DATA SECTION |
★ ★ ★ ★ ★ ★ ★
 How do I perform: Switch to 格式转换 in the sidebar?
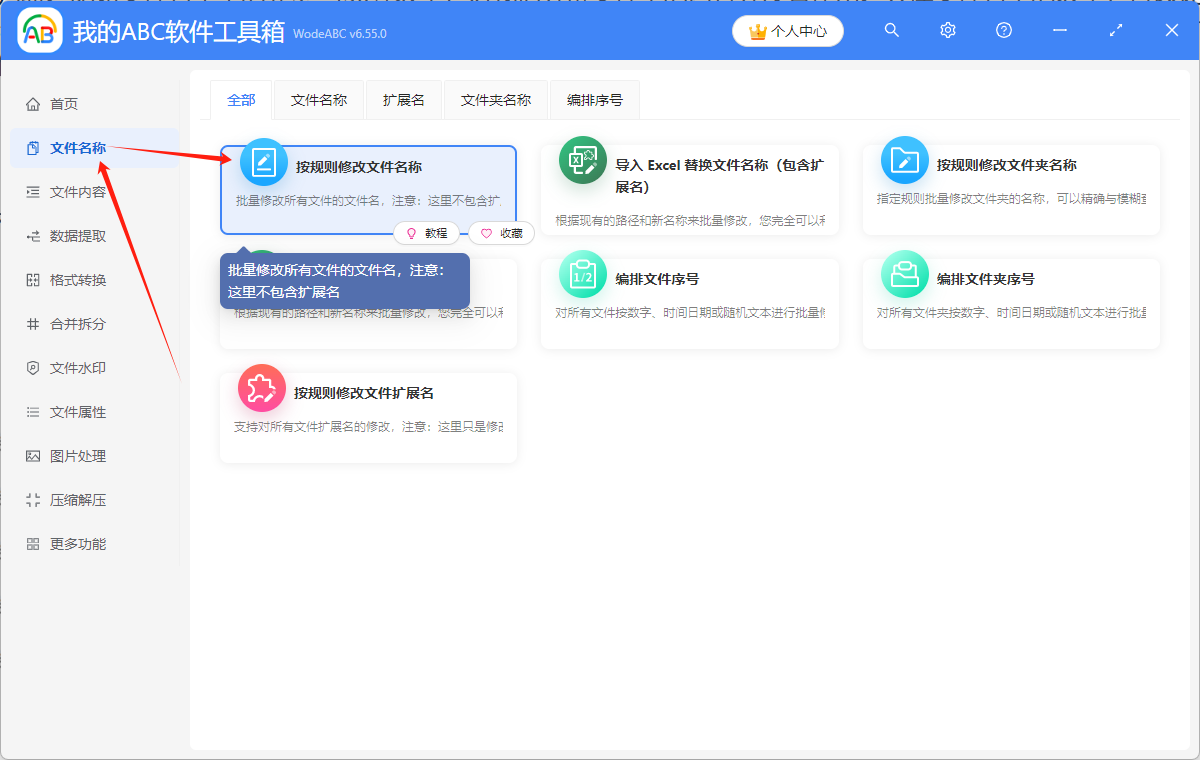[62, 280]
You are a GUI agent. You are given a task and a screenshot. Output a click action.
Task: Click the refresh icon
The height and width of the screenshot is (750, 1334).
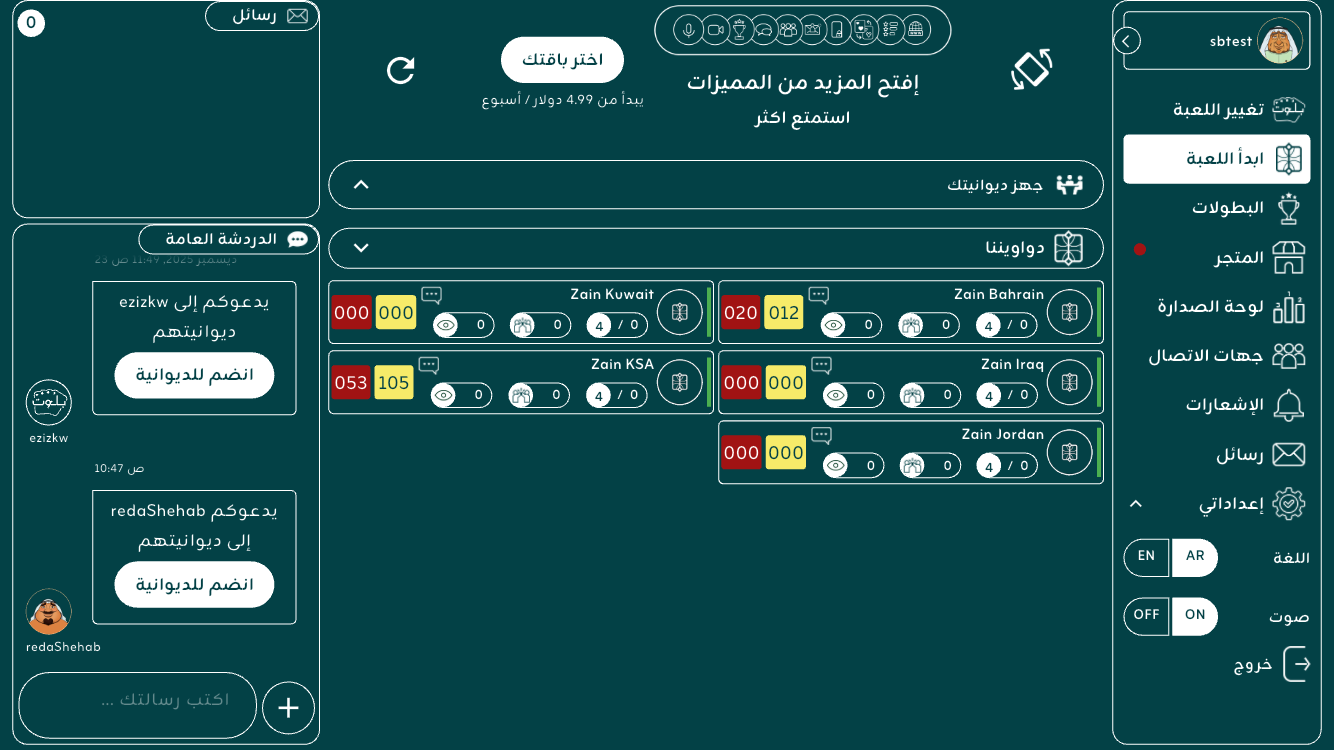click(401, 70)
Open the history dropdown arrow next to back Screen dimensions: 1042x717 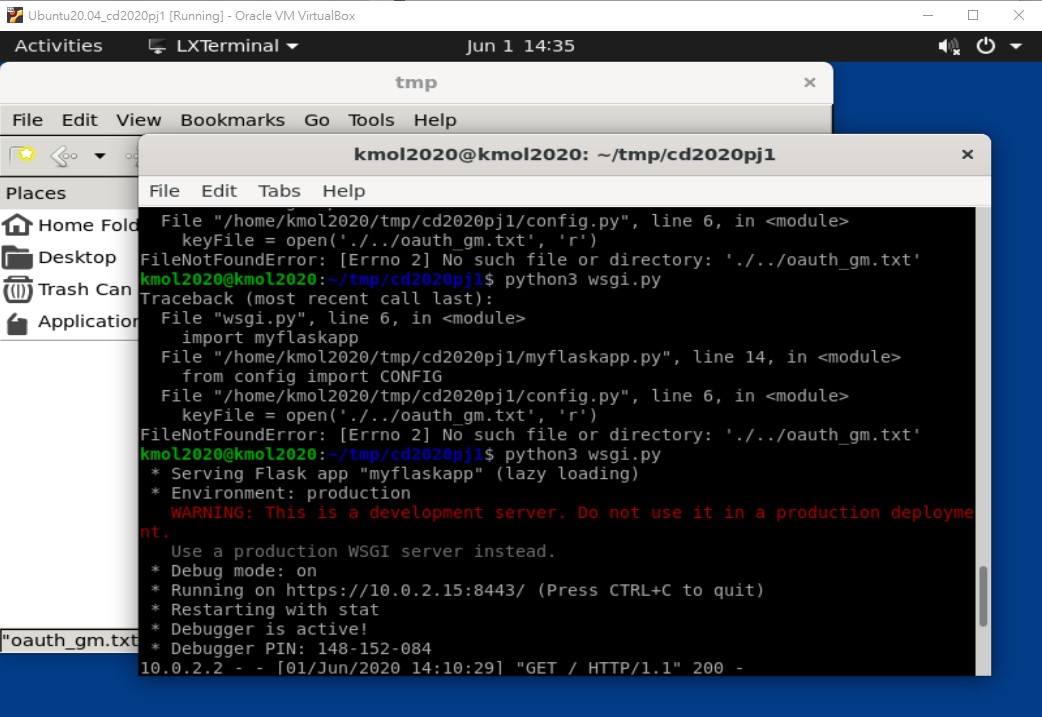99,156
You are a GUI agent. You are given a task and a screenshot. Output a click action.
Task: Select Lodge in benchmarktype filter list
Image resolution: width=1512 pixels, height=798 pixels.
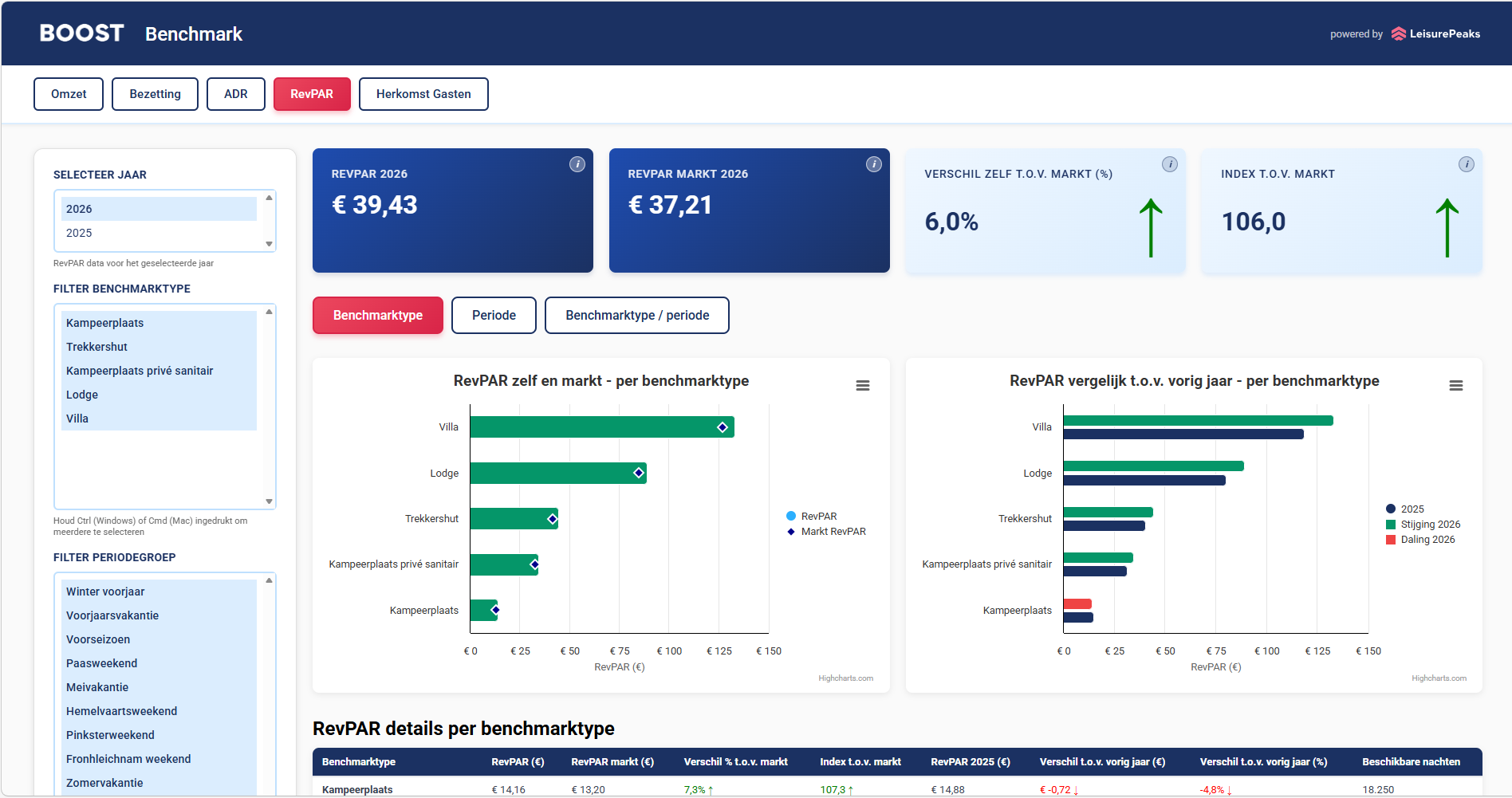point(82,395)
★ ★ ★ ★ ★ ★ ★
PROBLEM DESCRIPTION | Copy the lines exactly. Start at the line with "Task: Select Lodge", end at the last line above, include both, and omit all pictures.

RESPONSE BELOW |
Task: Select Lodge in benchmarktype filter list
Image resolution: width=1512 pixels, height=798 pixels.
point(82,395)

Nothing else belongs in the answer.